━━━━━ Texte source

Olivier Las Vergnas

Délégué à l'insertion, la formation et l'activité professionnelles

Cité des Sciences et de l'Industrie

(juillet 1998, article à paraître dans "entreprise et personnel")

 

 

Pour aider à anticiper les évolutions et ne pas avoir à les subir
conjuguer action culturelle et dispositif d'insertion

 

 

 

la disparition du système implicite d'imprégnation et d'héritage professionnels ...

 

 

Il y a encore quelques décennies, les trajectoires professionnelles étaient surtout induites par le modèle familial. L'information sur la vie professionnelle et le travail procédait principalement de l'implicite et de l'imprégnation, d'autant que les métiers étaient fortement différenciés, faciles à nommer, à connaître et pour la plupart d'entre eux à rencontrer, souvent liés à des gestes, des outils, des machines, des modes de vie.

━━━━━━━━━━
━━━━━ Lignes de données

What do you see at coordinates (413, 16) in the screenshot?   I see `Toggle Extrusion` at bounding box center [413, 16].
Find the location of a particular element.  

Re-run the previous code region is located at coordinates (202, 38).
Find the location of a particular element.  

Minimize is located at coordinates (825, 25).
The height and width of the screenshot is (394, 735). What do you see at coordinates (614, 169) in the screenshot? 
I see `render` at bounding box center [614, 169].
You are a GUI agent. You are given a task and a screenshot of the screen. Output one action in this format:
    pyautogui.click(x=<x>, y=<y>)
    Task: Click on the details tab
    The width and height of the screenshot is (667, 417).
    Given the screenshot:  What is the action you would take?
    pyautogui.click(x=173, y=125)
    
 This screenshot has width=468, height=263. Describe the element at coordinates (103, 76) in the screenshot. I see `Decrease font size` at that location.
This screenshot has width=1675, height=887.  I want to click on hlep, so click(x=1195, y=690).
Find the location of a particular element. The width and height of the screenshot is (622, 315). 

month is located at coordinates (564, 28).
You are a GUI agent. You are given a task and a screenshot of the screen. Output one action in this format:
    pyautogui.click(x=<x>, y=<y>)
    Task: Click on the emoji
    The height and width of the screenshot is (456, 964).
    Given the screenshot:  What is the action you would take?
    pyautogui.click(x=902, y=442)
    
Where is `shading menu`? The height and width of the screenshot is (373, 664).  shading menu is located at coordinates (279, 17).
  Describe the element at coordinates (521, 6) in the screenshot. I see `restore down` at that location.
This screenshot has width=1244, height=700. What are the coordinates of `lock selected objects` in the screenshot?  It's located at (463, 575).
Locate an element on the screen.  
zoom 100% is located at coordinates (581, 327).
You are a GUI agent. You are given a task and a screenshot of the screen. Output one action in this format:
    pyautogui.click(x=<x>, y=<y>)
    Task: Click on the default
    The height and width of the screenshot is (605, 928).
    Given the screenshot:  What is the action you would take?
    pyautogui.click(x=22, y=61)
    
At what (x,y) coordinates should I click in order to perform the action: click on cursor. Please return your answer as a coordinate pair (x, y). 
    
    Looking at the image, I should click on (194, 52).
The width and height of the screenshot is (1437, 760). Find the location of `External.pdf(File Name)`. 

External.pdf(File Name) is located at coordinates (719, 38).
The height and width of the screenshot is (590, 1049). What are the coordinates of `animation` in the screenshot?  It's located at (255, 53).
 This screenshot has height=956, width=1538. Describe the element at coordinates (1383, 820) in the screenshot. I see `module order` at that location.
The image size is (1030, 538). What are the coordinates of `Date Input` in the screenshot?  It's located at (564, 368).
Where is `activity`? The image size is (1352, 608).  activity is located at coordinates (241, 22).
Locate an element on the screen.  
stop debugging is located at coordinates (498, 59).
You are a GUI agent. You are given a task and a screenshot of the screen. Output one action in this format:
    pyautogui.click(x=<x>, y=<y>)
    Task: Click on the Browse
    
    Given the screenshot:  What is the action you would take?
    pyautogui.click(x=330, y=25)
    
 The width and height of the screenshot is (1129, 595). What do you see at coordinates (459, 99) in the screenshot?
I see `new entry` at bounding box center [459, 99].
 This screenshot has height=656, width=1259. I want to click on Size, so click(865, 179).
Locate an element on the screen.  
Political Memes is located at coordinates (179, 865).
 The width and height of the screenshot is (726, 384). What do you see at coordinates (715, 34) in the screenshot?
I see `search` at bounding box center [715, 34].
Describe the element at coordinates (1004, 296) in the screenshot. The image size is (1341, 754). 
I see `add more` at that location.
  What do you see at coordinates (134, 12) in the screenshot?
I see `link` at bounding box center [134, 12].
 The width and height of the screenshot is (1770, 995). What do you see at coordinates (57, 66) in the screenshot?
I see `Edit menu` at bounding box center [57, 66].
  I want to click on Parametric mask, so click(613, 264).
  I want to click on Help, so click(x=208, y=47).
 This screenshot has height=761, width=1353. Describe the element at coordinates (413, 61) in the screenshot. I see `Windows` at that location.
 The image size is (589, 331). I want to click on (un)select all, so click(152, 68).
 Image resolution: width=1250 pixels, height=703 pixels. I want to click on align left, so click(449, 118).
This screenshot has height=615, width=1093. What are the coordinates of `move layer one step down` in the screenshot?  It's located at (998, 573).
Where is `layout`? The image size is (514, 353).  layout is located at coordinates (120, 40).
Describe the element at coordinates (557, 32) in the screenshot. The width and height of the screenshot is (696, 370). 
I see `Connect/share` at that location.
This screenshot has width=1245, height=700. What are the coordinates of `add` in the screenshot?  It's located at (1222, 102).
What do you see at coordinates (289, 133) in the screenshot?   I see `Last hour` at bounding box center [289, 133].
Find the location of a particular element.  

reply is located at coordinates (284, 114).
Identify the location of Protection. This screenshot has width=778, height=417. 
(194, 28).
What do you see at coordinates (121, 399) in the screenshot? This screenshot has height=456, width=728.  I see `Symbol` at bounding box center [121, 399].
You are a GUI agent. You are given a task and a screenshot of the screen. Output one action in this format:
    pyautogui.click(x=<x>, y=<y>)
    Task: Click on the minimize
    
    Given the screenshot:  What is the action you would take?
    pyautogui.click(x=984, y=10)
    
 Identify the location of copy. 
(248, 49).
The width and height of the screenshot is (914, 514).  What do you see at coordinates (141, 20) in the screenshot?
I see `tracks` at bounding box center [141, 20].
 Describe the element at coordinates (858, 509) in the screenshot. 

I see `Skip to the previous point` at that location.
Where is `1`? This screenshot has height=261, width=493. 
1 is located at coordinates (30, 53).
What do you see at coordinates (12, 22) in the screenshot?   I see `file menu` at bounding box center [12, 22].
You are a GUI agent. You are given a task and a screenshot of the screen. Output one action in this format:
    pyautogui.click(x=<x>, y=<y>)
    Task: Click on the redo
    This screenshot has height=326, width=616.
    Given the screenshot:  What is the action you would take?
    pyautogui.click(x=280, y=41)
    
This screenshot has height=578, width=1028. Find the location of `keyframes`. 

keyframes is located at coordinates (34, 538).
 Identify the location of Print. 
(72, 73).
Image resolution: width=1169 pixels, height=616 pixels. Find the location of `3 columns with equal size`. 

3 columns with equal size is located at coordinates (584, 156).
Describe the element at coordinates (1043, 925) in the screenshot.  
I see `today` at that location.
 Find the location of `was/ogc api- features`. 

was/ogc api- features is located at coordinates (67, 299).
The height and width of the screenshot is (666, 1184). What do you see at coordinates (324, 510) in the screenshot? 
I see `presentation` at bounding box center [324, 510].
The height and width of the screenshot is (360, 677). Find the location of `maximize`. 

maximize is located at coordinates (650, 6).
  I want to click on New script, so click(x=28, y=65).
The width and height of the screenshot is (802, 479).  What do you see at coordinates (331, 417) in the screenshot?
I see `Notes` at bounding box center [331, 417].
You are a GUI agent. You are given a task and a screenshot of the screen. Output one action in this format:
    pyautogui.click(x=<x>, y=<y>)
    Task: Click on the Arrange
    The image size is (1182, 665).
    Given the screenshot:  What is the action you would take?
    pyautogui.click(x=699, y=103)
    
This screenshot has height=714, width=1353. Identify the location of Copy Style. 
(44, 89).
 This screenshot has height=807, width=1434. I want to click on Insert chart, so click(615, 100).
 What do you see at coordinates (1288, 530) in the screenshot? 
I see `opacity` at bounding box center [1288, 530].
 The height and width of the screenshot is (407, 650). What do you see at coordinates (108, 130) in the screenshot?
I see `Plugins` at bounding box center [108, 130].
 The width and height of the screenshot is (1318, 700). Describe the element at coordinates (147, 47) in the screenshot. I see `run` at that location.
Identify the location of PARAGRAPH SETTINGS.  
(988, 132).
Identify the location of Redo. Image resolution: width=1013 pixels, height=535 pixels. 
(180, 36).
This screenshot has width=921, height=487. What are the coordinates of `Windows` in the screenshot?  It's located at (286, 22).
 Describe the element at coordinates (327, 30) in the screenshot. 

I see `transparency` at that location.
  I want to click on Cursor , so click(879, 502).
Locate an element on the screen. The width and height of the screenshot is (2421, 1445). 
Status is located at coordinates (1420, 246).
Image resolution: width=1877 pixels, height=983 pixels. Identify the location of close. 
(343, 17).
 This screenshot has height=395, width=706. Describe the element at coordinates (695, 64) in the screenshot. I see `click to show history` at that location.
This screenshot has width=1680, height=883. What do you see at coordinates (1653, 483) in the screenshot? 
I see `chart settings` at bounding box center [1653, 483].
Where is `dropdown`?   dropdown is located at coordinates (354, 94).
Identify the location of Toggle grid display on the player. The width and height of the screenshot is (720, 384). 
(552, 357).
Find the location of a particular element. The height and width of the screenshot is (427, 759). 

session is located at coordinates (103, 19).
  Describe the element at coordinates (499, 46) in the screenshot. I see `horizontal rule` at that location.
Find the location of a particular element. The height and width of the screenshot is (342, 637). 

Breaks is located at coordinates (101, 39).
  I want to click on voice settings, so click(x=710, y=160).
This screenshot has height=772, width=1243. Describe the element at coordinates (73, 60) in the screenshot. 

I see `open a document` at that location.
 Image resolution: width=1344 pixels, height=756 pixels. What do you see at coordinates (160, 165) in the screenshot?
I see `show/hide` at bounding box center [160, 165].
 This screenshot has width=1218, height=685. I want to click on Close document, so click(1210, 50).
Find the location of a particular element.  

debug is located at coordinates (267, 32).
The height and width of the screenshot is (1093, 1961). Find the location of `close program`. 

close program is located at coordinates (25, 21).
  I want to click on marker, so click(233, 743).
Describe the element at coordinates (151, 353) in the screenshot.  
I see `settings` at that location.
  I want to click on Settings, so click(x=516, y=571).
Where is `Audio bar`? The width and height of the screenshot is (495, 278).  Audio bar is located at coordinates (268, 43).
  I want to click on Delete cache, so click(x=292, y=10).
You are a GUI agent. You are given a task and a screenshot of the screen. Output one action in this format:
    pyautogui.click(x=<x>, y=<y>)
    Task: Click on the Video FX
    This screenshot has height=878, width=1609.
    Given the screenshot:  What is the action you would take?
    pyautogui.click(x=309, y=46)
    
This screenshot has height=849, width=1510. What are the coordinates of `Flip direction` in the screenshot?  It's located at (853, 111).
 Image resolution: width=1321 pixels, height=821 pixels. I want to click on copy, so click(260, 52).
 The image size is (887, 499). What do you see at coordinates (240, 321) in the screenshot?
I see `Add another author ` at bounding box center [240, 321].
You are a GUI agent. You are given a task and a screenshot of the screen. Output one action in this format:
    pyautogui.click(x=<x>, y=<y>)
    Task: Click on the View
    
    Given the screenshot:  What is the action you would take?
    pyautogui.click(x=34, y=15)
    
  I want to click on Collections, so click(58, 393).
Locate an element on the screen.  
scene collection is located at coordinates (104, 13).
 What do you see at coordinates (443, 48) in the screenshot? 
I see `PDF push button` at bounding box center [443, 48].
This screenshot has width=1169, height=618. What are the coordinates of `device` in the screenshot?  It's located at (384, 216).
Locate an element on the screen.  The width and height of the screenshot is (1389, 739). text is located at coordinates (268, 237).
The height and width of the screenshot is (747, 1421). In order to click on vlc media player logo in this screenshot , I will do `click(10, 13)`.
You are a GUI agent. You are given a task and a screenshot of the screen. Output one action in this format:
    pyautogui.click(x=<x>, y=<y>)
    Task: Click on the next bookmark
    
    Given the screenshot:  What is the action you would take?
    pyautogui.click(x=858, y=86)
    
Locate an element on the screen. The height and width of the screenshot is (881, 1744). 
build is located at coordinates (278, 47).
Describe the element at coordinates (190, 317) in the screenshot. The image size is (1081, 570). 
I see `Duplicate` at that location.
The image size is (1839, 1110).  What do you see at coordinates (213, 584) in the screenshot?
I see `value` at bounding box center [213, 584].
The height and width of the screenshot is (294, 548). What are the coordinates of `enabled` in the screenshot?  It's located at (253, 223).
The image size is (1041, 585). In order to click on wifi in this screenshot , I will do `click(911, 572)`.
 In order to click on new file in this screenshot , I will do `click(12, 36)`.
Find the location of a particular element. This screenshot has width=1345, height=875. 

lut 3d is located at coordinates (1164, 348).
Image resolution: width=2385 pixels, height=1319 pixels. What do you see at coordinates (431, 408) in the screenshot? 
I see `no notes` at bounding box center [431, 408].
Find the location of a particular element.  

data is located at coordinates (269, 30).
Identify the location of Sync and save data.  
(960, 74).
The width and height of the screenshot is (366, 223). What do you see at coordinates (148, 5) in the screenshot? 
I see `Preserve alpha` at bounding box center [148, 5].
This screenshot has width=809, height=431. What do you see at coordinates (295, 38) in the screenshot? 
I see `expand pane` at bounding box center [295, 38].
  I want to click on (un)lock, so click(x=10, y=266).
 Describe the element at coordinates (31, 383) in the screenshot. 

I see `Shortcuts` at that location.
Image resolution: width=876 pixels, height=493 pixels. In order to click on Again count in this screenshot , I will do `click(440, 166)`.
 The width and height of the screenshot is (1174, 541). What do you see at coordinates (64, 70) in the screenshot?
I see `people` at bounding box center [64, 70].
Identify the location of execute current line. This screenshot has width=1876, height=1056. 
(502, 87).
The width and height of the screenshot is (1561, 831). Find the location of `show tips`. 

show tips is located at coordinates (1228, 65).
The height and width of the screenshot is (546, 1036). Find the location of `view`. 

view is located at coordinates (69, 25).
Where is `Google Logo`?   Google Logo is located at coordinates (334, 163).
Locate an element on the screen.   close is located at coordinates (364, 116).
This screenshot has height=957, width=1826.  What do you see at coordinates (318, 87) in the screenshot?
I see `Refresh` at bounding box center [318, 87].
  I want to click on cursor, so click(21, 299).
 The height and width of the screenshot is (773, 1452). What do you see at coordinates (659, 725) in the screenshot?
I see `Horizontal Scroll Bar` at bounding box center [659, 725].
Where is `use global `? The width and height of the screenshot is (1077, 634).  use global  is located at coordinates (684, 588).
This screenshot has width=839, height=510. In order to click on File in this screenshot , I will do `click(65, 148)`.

━━━━━━━━━━

> Exercice 1:
Recopiez fidèlement le passage de l'article sur l'action culturelle et l'insertion professionnelle compris entre « Pour aider à » et « et d'héritage professionnels ... », bornes incluses.
> Exercice 2:
Poursuivez l'article sur l'action culturelle et l'insertion professionnelle à partir de sa dernière phrase.
Ce matériel provient d'une autre source que le texte.

> Résultat final 1:
Pour aider à anticiper les évolutions et ne pas avoir à les subir
conjuguer action culturelle et dispositif d'insertion

 

 

 

la disparition du système implicite d'imprégnation et d'héritage professionnels ...

> Résultat final 2:
 

Cette prédétermination presque héréditaire de l'orientation ne générait que peu de besoins d'information, d'écoute et de conseil au choix professionnel ou à l'élaboration de projets de vie, ce d'autant que le fléau du chômage massif ne dominait pas encore la situation économique. La notion de trajectoire ou de projet professionnel n'avait pas encore émergée, n'ayant alors que peu de nécessité sociale. Les dispositifs de promotion sociale étaient d'ailleurs peu nombreux, fondés sur le volontarisme et la persévérance et relativement balisés.

 

La société d'aujourd'hui est radicalement différente et la disparition d'une telle imprégnation professionnelle se traduit symétriquement en terme d'incertitudes et d'ouverture. Il serait pour le moins regrettable que les individus ne subissent que les conséquences négatives de cette transformation. Comment éviter que cette situation ne génère que des inadéquations, des errances et des déqualifications ? S'attacher à la meilleure adéquation formation initiale et emploi ne suffit pas ; encore faudrait-il donner à chacun l'envie et les moyens d'être l'acteur, voire même l'auteur de sa vie professionnelle. Ainsi, l'on mettrait ce champ de liberté potentielle au service du libre arbitre en donnant plus de possibilités à chacun de profiter de cette marge de manoeuvre.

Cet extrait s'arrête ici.